▶ Requirement
Restate word for word the entries below, starting with the line with "muscles diagram (138) (67, 2288)" and continuing through the line with "The Bronchial Tree (60, 1745)". Include both of those lines and no others.
───── Given information
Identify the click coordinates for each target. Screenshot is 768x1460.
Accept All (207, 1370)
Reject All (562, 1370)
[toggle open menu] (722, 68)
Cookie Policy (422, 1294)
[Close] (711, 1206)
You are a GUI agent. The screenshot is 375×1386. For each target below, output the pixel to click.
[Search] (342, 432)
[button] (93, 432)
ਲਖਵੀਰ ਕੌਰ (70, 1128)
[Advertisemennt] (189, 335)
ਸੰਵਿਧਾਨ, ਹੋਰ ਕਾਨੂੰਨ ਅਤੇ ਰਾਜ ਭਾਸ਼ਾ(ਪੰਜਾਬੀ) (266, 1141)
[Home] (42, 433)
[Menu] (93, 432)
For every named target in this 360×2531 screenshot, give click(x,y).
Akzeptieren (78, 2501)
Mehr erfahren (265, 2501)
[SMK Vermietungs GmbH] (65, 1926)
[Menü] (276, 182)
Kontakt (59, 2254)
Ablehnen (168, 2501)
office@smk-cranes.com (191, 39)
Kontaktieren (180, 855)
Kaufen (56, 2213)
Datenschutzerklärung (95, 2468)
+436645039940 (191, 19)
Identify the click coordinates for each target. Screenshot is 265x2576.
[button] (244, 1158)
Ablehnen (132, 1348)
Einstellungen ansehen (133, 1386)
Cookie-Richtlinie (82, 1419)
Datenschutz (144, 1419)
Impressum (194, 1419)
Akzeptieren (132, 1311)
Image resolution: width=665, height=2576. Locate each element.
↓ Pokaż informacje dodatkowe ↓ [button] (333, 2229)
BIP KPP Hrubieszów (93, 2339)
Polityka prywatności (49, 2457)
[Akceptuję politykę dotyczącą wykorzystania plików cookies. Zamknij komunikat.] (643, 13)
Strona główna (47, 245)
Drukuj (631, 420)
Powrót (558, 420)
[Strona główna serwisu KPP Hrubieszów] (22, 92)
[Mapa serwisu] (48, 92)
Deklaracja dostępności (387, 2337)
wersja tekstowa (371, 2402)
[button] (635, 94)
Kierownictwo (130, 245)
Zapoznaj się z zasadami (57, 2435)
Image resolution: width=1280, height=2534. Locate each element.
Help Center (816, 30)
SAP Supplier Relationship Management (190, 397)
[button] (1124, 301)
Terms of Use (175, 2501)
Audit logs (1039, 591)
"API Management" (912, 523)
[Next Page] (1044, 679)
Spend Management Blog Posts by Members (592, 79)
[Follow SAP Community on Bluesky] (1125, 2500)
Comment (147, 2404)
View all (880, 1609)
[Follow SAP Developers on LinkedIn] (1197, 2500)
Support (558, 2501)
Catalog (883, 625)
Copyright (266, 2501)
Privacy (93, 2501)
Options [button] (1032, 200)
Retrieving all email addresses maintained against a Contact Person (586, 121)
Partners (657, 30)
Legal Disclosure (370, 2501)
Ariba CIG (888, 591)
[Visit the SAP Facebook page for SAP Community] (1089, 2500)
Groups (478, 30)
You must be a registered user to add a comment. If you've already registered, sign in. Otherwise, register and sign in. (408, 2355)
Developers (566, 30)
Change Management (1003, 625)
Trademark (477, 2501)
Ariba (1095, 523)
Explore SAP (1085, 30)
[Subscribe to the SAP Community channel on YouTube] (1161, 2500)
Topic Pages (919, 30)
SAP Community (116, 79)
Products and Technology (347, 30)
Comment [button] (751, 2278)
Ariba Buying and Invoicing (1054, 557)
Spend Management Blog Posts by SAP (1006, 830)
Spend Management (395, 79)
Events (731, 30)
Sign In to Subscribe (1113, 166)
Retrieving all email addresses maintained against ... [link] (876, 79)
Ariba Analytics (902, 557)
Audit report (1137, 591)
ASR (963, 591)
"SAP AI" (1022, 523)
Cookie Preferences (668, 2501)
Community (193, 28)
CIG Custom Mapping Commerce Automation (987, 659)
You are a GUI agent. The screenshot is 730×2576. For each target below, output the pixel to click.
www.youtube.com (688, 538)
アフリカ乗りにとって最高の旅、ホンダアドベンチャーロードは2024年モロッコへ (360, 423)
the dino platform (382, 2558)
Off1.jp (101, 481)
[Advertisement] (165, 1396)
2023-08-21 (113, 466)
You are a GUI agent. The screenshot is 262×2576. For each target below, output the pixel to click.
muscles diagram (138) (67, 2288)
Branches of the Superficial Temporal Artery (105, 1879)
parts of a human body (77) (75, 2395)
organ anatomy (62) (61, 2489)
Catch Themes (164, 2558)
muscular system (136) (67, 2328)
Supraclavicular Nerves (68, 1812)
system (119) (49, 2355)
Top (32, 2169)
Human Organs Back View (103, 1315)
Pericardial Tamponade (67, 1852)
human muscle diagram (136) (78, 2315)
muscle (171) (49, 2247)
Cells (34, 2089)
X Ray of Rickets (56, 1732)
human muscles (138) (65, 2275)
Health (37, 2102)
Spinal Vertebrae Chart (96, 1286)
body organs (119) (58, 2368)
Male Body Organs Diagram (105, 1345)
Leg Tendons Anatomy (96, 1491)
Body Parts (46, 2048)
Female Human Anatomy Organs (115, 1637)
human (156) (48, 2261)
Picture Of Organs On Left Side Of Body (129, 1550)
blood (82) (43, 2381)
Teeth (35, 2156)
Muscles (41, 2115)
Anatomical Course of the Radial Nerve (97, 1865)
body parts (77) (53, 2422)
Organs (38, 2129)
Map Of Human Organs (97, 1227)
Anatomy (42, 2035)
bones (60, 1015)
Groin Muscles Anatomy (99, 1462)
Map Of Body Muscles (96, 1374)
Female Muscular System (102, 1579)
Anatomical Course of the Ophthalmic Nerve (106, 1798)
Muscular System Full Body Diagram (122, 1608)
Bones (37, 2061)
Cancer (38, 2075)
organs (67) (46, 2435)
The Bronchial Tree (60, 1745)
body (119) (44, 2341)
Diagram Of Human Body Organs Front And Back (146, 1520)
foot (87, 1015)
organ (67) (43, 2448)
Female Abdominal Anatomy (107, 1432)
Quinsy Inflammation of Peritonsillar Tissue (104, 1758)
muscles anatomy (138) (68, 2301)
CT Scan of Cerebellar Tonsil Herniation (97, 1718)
──────────
▶ Reply to the task
muscles diagram (138) (67, 2288)
Branches of the Superficial Temporal Artery (105, 1879)
parts of a human body (77) (75, 2395)
organ anatomy (62) (61, 2489)
Catch Themes (164, 2558)
muscular system (136) (67, 2328)
Supraclavicular Nerves (68, 1812)
system (119) (49, 2355)
Top (32, 2169)
Human Organs Back View (103, 1315)
Pericardial Tamponade (67, 1852)
human muscle diagram (136) (78, 2315)
muscle (171) (49, 2247)
Cells (34, 2089)
X Ray of Rickets (56, 1732)
human muscles (138) (65, 2275)
Health (37, 2102)
Spinal Vertebrae Chart (96, 1286)
body organs (119) (58, 2368)
Male Body Organs Diagram (105, 1345)
Leg Tendons Anatomy (96, 1491)
Body Parts (46, 2048)
Female Human Anatomy Organs (115, 1637)
human (156) (48, 2261)
Picture Of Organs On Left Side Of Body (129, 1550)
blood (82) (43, 2381)
Teeth (35, 2156)
Muscles (41, 2115)
Anatomical Course of the Radial Nerve (97, 1865)
body parts (77) (53, 2422)
Organs (38, 2129)
Map Of Human Organs (97, 1227)
Anatomy (42, 2035)
bones (60, 1015)
Groin Muscles Anatomy (99, 1462)
Map Of Body Muscles (96, 1374)
Female Muscular System (102, 1579)
Anatomical Course of the Ophthalmic Nerve (106, 1798)
Muscular System Full Body Diagram (122, 1608)
Bones (37, 2061)
Cancer (38, 2075)
organs (67) (46, 2435)
The Bronchial Tree (60, 1745)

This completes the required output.